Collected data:
- - - - -

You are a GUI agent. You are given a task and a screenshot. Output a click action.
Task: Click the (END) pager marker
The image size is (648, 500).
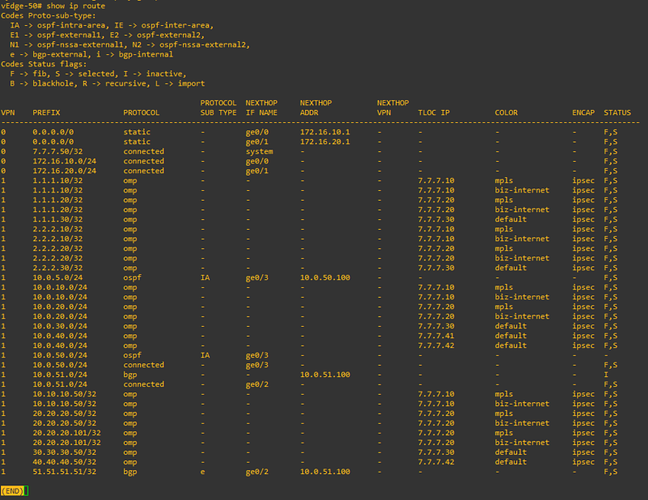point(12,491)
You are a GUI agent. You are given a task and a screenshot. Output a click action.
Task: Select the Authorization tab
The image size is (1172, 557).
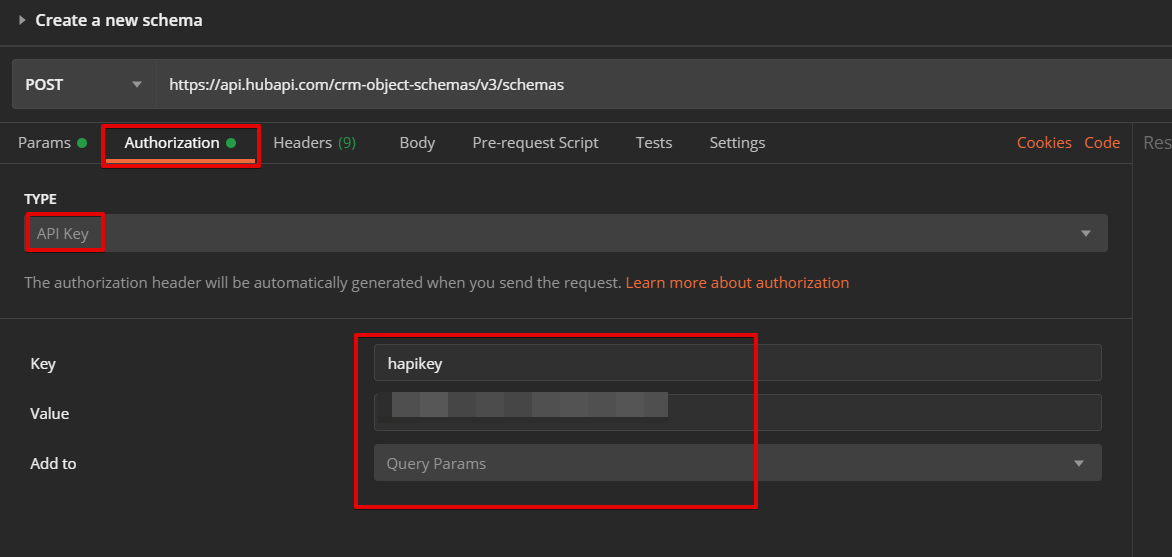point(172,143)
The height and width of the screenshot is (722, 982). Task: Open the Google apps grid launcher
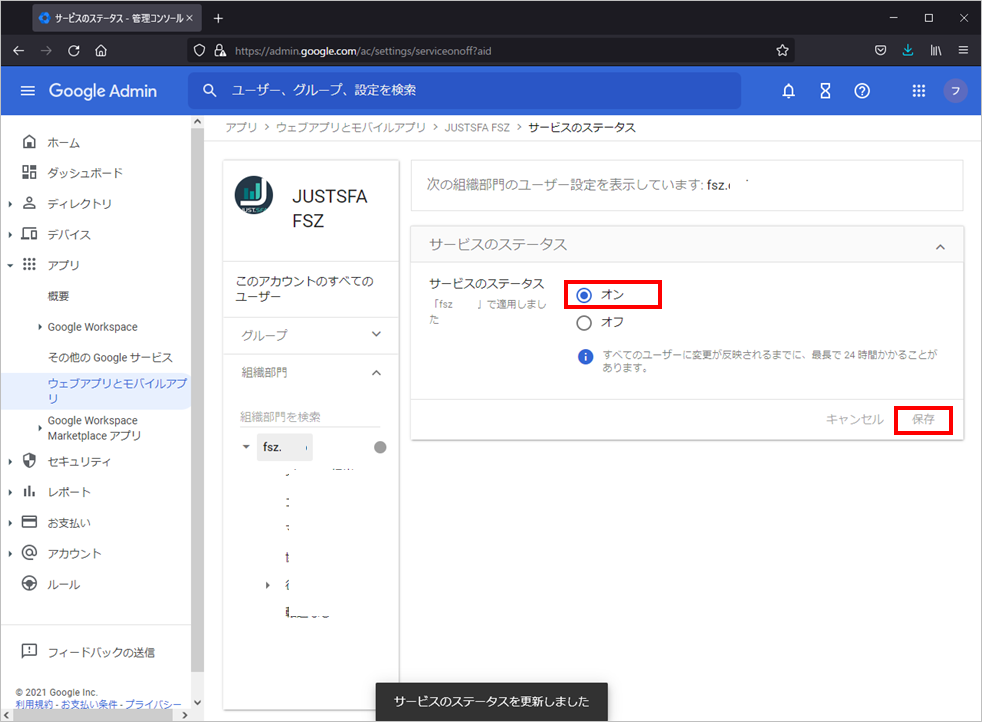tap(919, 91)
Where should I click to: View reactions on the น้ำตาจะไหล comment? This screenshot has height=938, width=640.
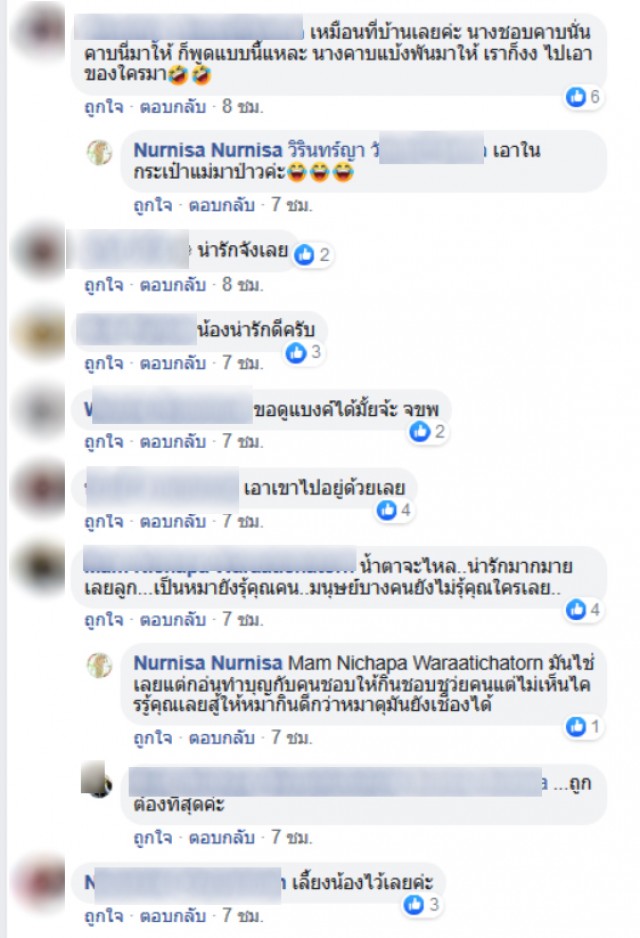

- - - - -

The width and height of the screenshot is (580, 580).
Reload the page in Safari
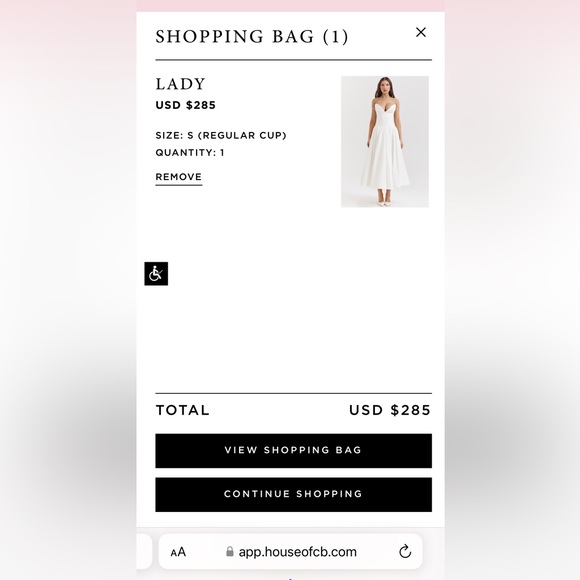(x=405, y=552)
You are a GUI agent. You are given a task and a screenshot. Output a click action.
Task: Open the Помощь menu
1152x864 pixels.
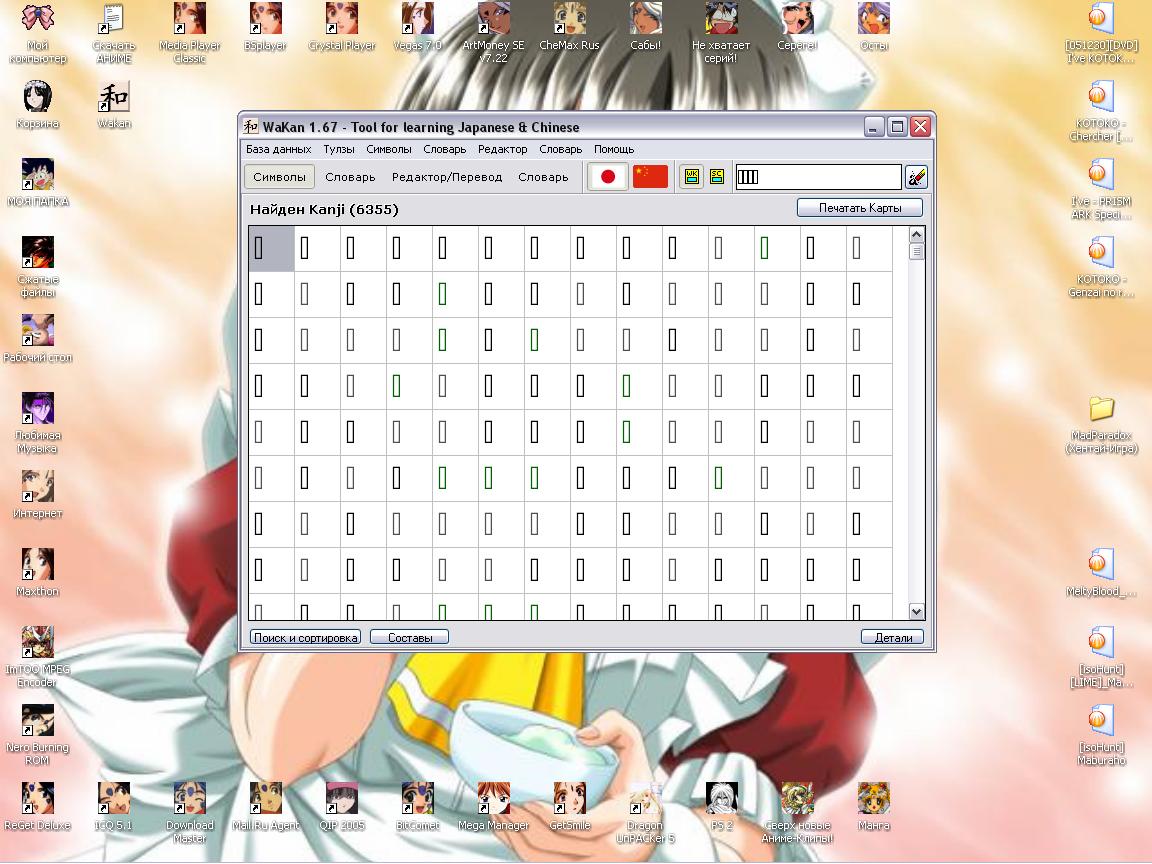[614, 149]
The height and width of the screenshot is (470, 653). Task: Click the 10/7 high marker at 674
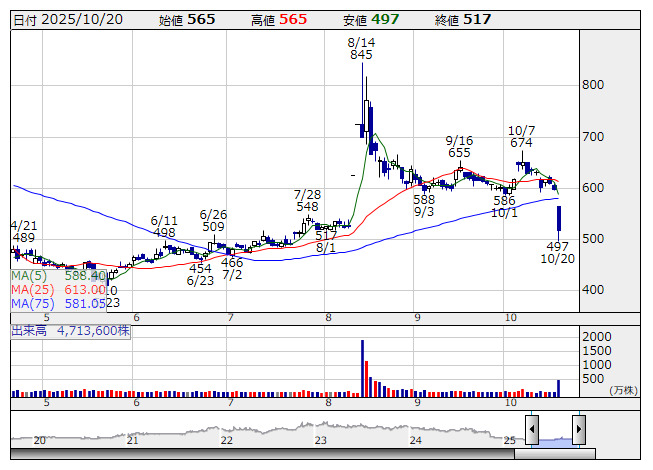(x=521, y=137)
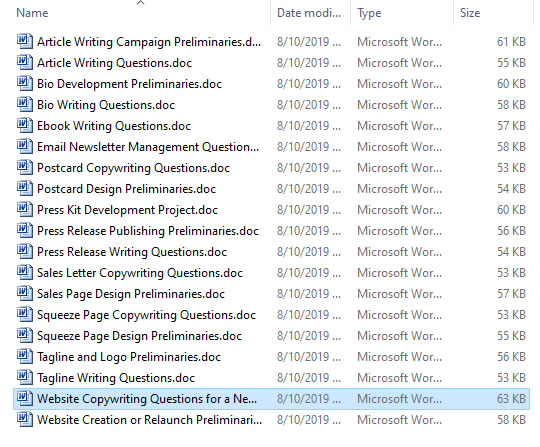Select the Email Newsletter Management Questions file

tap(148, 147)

- - - - -

THE TASK.
Pictures excluded, reproduce only the part above that opens with the line holding "The image size is (1172, 557)." and closes with the line holding "Where should I", exactly as written.

SOLUTION FOR THIS PROBLEM.
The image size is (1172, 557).
point(172,143)
The height and width of the screenshot is (722, 982). Task: Open the Google apps grid launcher
tap(919, 91)
Where should I click to: View reactions on the น้ำตาจะไหล comment? This screenshot has height=938, width=640.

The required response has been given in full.